This article applies to: Enterprise Data Services
Data warehousing broadly includes building a data mart (DM); building or the use of existing tools within the DM; DM tuning; and the extract, transform and load of data to the data warehouse.
Extract Transform Load (ETL)
ETL tools are designed to aid in the transformation of data needed by the data model or by the reporting tool. Examples include derived values such as flags, calculated fields, concatenated fields, surrogate keys, aggregated data, and lookup values. ETL tools also have the ability to identify changed source records so they may be flagged in the target data mart to maintain record history in the mart. All new ETL developed by the Enterprise Data Services team is done using WhereScape and all code written in the prior ETL tool IBM Data Manager will eventually be redone with WhereScape Red.

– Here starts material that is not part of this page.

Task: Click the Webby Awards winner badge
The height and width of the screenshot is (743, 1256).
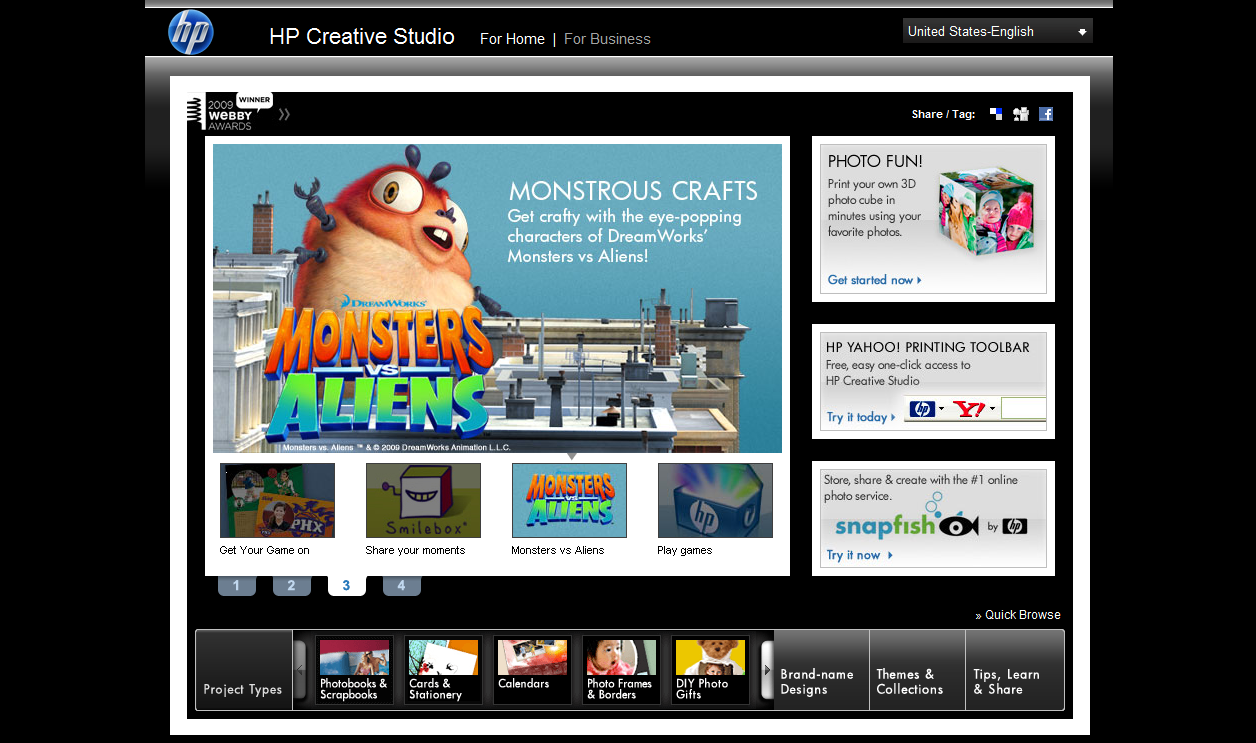Action: pos(230,112)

Data Replication/Data Staging
For large data marts, the process of running the ETL to populate the data marts from the transactional system databases can take many hours. If records are being updated in the transactional system during the ETL processing, it can result in data inconsistencies in the target data mart. A second challenge is the impact of ETL on the source transactional database for longer ETL jobs. Data staging areas help avoid these challenges by taking a snapshot of the transactional database to guarantee a consistent frozen copy of the needed source tables, and protect the source production database from the lengthy ETL process.
The Enterprise Data Services team uses Attunity Replicate to incrementally synchronize the PeopleSoft and Kuali data staging areas for the nightly ETL jobs to the data marts. Using a data replication tool like Attunity means the entire transactional database does not need to be copied each night, and instead the data staging database can be simply synchronized with the source transaction system. The ability to synchronize the data-staging database with minimal data movement is becoming more important as Cornell moves its transactional applications to the cloud.
High Data Availability
Another challenge in data warehousing is minimizing the outage of the data marts during the nightly ETL processing. In traditional data warehousing, the data marts are unavailable during the nightly ETL processing. More significant is the fact that failures during ETL processing could lead to an extended outage of the warehouse, while the ETL problems are being solved. High data availability is the name of an approach used to avoid outages related to ETL processing. All of the high data availability approaches involve maintaining and updating multiple copies of the tables or databases being refreshed or updated.
The Enterprise Data Services team uses DMTools for all of our data mart load processes to handle high data availability; central status and detail logging of data mart load processes; and load status notification.